Institusion
Poltekkes Kemenkes Bengkulu
Author
FEBRIANI, LUKY
Wahyuni, Elly
Mizawati, Afrina
Sholihat, Suci
Mariati, Mariati
Subject
R Medicine (General)
Datestamp
2024-12-10 03:18:09
Abstract :
World Health Organization (WHO) tahun 2018 angka dysmenorrhea di dunia sangat besar, rata-rata lebih dari 50% perempuan disetiap negara mengalami dysmenorrhea. Setiap negara presentase dysmenorrhea ini berbeda-beda, seperti di Swedia sekitar 75% di Amerika Serikat diperkirakan hampir 90% wanita mengalami dysmenorrhea dan 10-15% diantaranya mengalami dysmenorrhea berat, yang menyebabkan mereka tidak mampu melakukan kegiatan apapun (WHO, 2018). Penelitian ini bertujuan untuk mengetahui ?Pengaruh air kelapa hijau terhadap penurunan nyeri haid (dismenore) pada remaja putri di SMPN 02 Kota Bengkulu Tahun 2021?.Penelitian ini dilakukan menggunakan metode Quasi Eksperimen dengan rancangan one grup pretest-postest design.
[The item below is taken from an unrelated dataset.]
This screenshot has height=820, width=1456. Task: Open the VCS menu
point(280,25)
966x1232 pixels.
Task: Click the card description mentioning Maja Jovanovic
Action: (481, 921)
Teknik pengambilan sampel secara total sampling sebanyak 28 remaja putri yang mengalami dismenore sedang. Analisis data terdiri dari analisis univariat, bivariate dan multivariat. Uji sampel yang digunakan dengan menggunakan uji Wilcoxon, Mann Whitney dan Regresi Binary Logistic.Hasil penelitian ini didapatkan bahwa rata-rata nyeri dismenore sebelum dan sesudah diberikan air kelapa hijau adalah 5,18 dan rata-rata nyeri setelah diberikan air kelapa hijau sebesar, 2,64. Hasil uji statistic diperoleh nilai p= 0,000, dengan beda mean 2,54. Menunjukkan adanya pengaruh terhadap pemberian air kelapa hijau terhadap remaja putri di SMPN 02 Kota Bengkulu Tahun 2021.Diharapkan pihak sekolah di SMPN 02 Kota Bengkulu agar dapat mengoptimalkan pelayanan program UKS seperti meningkatkan peran petugas untuk menerapkan pihak kantin atau pun koperasi sekolah untuk bisa menyediakan air kelapa hijau yang berpengaruh untuk menurunkan nyeri dismenore pada remaja putri.